Try it:
Please set down only the lines that run from the one containing "The image size is (1408, 1052)." to the end of the listing below, exactly as written.

Dataset:
= Beginning of Section =
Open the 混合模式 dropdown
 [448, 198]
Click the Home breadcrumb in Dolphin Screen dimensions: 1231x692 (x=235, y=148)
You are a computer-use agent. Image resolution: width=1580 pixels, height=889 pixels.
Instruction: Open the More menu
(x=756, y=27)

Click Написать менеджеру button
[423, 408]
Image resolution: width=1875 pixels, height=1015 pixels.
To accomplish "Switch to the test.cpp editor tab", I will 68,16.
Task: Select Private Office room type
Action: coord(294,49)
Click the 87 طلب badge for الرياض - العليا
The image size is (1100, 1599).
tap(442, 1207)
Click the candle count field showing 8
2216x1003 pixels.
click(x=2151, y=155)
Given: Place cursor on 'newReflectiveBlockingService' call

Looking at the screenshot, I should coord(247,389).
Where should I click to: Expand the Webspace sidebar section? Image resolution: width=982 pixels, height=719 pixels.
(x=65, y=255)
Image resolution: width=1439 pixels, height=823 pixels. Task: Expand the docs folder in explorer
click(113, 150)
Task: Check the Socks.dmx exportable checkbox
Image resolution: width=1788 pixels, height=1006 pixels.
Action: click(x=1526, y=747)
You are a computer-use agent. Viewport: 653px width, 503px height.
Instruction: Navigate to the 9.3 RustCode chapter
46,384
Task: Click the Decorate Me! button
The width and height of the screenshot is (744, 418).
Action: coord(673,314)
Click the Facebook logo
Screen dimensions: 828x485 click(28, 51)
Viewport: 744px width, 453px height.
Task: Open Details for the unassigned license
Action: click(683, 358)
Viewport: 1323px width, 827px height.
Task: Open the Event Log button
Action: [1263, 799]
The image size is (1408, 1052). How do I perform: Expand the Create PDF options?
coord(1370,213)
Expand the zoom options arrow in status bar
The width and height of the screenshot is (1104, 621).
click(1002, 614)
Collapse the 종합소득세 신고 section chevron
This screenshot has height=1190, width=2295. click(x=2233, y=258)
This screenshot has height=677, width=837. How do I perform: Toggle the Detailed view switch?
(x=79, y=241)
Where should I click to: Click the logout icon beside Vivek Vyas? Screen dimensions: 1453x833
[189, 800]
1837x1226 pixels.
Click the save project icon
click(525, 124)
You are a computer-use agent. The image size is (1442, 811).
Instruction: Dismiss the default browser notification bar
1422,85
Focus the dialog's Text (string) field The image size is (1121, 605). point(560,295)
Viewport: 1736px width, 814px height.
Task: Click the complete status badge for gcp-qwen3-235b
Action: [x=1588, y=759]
= End of Section =
Your solution:
The image size is (1408, 1052). How do I perform: Expand the Create PDF options?
coord(1370,213)
Expand the zoom options arrow in status bar
The width and height of the screenshot is (1104, 621).
click(1002, 614)
Collapse the 종합소득세 신고 section chevron
This screenshot has height=1190, width=2295. click(x=2233, y=258)
This screenshot has height=677, width=837. How do I perform: Toggle the Detailed view switch?
(x=79, y=241)
Where should I click to: Click the logout icon beside Vivek Vyas? Screen dimensions: 1453x833
[189, 800]
1837x1226 pixels.
Click the save project icon
click(525, 124)
You are a computer-use agent. The image size is (1442, 811).
Instruction: Dismiss the default browser notification bar
1422,85
Focus the dialog's Text (string) field The image size is (1121, 605). point(560,295)
Viewport: 1736px width, 814px height.
Task: Click the complete status badge for gcp-qwen3-235b
Action: [x=1588, y=759]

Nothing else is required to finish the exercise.